There has long been debate in ecology over whether the best environmental outcomes can be achieved from deintensifying agriculture (eg reducing agrochemical inputs) to share land with nature at a broad scale, or from 'sustainable intensification' of production to maximise yields on farmed land in order to spare other land elsewhere in the same region entirely for nature.
Demand for agricultural products continues to increase, and land use change from forest or grassland to agriculture is incredibly damaging to wildlife and to climate change through loss of stored carbon. Any action that reduces production can be held to incur indirect land use change (ILUC), with impacts on biodiversity and carbon loss.
Tim Searchinger and colleagues argue that any land use practice that isn't maximising production can be held to have an 'Opportunity Cost', because it implies that more land is required to sustain production, increasing pressure on ILUC or reducing the opportunity for land to revert back to nature to store carbon.

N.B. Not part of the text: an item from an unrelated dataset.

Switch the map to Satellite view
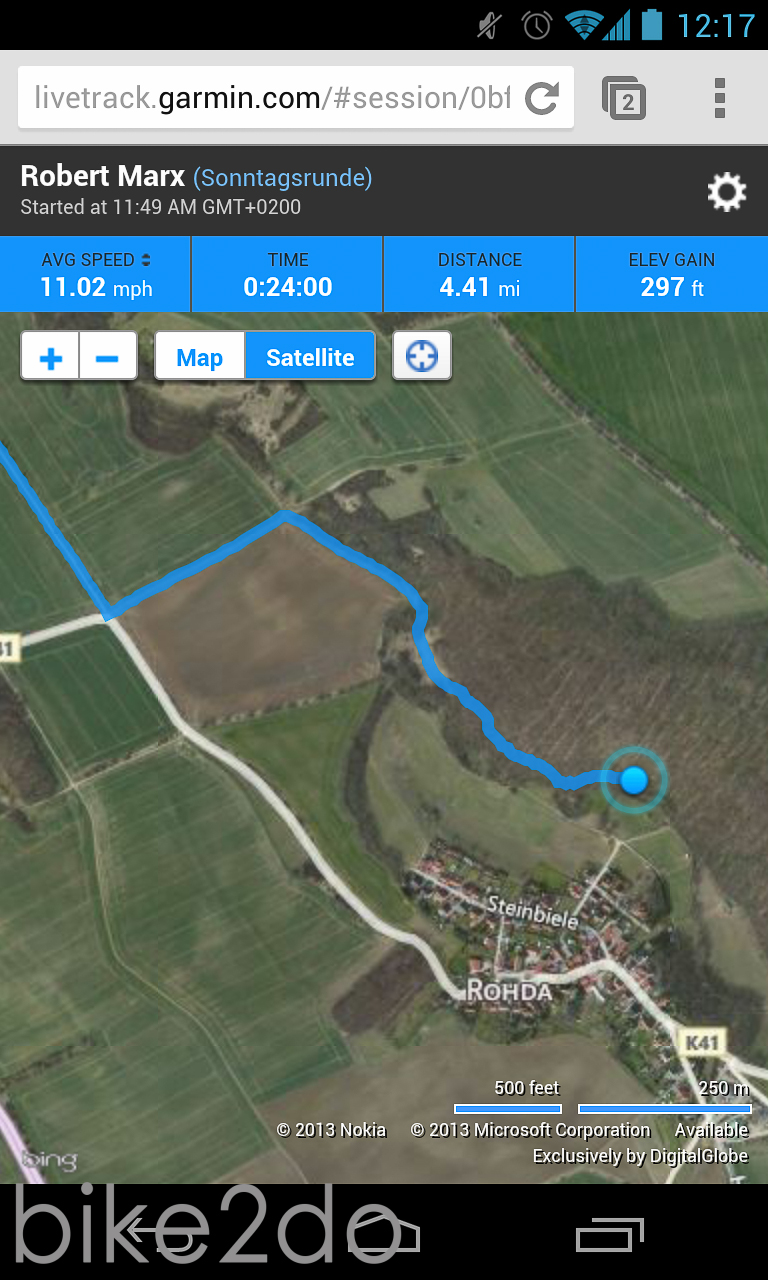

The three compartment model advocates a solution where land use is split between full production, kept for nature, or grown under agroecological principles. This approach has been promoted by the National Food Strategy with development of a Land Use Framework.
See a perspective on Land Sparing on Cambridge Uni website, with video below:
The European Union's Farm to Fork strategy assumes more of a land sharing approach, by aiming to reduce pesticide & fertiliser use across wide farmed areas.